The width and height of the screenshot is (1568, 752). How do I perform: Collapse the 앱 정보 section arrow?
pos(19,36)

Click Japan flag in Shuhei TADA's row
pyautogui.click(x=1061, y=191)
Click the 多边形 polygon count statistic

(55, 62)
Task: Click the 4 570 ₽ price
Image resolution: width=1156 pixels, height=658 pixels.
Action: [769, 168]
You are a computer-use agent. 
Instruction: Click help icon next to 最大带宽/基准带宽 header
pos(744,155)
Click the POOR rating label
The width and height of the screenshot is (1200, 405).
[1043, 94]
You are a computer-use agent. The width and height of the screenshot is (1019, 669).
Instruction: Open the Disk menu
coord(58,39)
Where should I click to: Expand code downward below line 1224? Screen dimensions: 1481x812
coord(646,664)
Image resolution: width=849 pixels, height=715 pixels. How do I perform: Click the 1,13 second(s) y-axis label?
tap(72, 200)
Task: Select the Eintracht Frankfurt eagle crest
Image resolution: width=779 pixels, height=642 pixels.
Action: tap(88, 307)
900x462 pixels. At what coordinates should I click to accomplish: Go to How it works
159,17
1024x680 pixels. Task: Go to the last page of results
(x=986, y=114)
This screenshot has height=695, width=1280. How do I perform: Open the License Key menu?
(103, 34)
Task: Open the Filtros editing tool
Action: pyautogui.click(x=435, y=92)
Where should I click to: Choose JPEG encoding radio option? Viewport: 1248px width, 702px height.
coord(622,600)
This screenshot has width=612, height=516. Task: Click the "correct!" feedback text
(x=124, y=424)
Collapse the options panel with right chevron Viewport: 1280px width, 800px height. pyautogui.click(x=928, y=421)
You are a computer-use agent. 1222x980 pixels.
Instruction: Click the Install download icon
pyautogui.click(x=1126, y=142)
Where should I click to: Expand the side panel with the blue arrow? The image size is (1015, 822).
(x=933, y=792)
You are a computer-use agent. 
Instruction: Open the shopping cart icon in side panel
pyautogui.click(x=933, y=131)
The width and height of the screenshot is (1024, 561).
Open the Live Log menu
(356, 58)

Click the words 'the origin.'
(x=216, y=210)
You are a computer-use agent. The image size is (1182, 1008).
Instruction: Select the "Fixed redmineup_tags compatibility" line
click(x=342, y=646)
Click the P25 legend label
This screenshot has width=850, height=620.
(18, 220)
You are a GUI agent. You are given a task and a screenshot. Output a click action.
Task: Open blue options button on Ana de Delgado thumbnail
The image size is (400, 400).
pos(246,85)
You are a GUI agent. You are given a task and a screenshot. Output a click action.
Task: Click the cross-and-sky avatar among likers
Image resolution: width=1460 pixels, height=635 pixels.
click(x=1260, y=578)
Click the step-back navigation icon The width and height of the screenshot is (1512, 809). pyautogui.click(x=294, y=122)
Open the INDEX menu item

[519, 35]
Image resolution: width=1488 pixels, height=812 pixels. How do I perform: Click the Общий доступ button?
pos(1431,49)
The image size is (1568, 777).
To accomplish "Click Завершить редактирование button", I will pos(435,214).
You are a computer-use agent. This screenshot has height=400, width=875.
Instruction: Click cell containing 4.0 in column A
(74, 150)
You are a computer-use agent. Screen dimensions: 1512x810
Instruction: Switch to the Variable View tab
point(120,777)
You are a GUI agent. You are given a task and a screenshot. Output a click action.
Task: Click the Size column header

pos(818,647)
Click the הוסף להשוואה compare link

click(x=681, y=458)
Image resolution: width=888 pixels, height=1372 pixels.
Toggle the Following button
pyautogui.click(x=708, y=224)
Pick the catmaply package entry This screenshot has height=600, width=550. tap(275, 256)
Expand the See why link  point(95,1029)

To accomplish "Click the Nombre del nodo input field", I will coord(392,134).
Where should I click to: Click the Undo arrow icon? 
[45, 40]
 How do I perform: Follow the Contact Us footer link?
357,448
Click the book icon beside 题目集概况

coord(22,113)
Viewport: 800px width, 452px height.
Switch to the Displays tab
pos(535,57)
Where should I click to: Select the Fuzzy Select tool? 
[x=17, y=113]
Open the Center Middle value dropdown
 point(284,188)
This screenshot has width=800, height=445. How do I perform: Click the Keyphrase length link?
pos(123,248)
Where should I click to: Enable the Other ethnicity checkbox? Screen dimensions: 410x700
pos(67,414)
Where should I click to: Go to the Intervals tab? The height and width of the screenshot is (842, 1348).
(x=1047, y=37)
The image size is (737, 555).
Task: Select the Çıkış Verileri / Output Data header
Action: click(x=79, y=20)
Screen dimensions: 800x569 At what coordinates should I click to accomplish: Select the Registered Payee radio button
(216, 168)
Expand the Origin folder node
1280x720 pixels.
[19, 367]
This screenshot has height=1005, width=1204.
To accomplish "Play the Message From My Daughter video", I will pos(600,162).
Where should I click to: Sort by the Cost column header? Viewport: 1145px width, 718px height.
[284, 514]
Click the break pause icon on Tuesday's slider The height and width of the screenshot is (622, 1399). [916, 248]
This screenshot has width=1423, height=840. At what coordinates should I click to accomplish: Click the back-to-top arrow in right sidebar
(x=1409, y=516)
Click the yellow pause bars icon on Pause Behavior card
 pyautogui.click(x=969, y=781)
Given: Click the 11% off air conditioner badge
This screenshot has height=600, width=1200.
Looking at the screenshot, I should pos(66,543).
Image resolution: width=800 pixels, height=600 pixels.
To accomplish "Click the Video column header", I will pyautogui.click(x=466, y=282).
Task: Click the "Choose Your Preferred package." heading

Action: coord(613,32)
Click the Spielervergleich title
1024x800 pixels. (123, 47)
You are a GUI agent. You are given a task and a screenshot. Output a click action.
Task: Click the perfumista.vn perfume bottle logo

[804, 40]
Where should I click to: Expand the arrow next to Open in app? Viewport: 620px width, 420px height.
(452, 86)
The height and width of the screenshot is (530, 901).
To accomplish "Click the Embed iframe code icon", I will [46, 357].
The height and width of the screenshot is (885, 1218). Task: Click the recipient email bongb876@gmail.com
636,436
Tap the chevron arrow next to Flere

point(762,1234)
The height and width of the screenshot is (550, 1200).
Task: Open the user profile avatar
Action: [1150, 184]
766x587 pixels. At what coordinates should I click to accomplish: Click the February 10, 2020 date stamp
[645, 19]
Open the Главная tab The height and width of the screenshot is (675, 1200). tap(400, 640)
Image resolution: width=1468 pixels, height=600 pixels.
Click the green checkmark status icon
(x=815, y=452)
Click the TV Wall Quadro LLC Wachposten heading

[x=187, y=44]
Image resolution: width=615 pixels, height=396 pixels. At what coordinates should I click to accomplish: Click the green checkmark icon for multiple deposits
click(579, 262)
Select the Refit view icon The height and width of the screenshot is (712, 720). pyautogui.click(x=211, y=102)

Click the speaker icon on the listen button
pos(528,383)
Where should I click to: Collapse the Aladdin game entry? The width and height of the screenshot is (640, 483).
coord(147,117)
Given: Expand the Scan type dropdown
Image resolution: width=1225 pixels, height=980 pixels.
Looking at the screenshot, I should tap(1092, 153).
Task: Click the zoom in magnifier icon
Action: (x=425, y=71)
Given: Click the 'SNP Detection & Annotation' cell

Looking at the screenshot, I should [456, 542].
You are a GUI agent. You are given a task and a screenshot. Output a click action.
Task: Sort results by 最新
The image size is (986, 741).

____

**TASK BRIEF**.
Write only the number of lines in the listing that include "will".

**ANSWER FOR THE TASK**.
5